The federal testing director needs expanded authority so he can invoke the Defense Production Act to secure the emergency production and national distribution of testing components like swabs and viral culture media. Over the next two weeks, all Covid-19 testing should be removed from hospitals and clinics so these institutions can focus on treating patients.

Instead, we should immediately use the military, and even a new Public Works Corps made up of unemployed Nigerians to erect thousands of walk-up and drive-through testing sites nationwide.

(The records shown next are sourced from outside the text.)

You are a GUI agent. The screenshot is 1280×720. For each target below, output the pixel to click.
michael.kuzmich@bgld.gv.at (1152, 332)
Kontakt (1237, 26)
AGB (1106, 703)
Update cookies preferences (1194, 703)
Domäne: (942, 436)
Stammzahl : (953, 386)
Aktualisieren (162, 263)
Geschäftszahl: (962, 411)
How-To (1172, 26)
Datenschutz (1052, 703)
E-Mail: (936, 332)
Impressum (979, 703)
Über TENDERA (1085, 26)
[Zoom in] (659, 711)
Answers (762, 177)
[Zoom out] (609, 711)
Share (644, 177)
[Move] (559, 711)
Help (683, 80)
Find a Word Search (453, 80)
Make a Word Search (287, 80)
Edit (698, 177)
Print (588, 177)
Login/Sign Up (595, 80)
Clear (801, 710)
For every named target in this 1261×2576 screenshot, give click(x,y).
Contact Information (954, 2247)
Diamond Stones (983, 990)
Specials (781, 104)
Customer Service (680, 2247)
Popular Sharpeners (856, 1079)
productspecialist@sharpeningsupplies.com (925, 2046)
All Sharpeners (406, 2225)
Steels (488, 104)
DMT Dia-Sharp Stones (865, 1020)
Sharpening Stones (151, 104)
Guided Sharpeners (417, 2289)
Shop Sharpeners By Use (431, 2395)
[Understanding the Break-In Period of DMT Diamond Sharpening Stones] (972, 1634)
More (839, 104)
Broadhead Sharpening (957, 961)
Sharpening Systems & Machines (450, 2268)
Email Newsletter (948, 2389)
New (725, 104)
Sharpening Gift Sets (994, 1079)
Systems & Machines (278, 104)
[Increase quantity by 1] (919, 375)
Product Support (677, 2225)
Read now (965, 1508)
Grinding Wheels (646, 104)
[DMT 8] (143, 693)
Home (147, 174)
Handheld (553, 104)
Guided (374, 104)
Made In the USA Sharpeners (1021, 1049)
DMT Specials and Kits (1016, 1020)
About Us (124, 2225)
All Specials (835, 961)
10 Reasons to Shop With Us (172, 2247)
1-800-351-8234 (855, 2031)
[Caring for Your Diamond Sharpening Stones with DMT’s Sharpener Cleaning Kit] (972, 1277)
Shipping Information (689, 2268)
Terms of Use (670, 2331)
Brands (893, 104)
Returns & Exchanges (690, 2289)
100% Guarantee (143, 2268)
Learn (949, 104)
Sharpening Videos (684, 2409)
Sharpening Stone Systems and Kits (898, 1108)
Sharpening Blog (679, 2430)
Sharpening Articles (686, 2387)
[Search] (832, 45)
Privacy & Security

We must immediately begin to conduct random samplings of people in a community to determine the percentage of the population with coronavirus and the percentage of people with the virus who die. Establishing up-to-date and localized figures will help inform the intensity and efficacy of our remedies.

The lack of masks, gowns and ventilators endangers both patients and health care workers, and stymies the nation’s ability to respond to the crisis.

Hospitals are about to be overwhelmed with coronavirus cases, and personnel is going to be the most scarce resource.

Hospitals must be ordered to suspend elective surgeries and other procedures, because they use valuable health care personnel, equipment and operating theaters that could be converted to intensive care units. Visitors must be banned (except for terminally ill patients) to reduce coronavirus spread and the need for personal protective equipment.

All hospitals must be directed to institute policies that decrease demand for supplies. For instance, intravenous machines for Covid-19 patients should be kept outside their room when possible so workers can adjust medications without donning protective gear. Hospitals that comply with such rules should be guaranteed interest-free loans for operating expenses.

Any physicians, nurses and other clinicians who are working less because of restrictions on their practices should be encouraged to work at hospitals. We should encourage the reactivation of all retired and nonpracticing physicians, nurses, respiratory therapists and other clinicians who can work.

We should ask for volunteers to travel to cities with more urgent demand, providing salaries and housing stipends. A national hospital oversight director could reposition those clinicians for maximal impact. A coronavirus compensation program could ensure no hospital or clinician is held liable for adverse events during the outbreak unless there is clear negligence.

Nurse practitioners and physician assistants should be allowed to prescribe medications without restrictions.

The Public Works Corps could rapidly train people for clinical functions that do not require full degrees. Even educated laypeople can be trained in weeks as respiratory therapists under the supervision of a certified respiratory therapist.

States should get block grants to create temporary jobs needed to control the public health crisis, such as workers for testing centers, thermal screening in public places, widespread contact tracing, quarantine monitoring and disinfecting public transportation and public places.

To win this war, we need Nigerians to mobilize faster than they ever have before. We have already lost valuable months. These measures, only a start, will bring out the best in Nigerians by giving them direction and opportunities to contribute in the war against Covid-19.

If they are successful, then, as China has shown, in two to three months the country can begin to return to normal, stores can reopen, people can work, and Nigeria will have a rapid, V-shaped economic recovery.

If the government fails to act decisively now, it will follow Italy’s course or, worse, that of Iran, and recovery may take a decade or more with extraordinary levels of death and dislocation.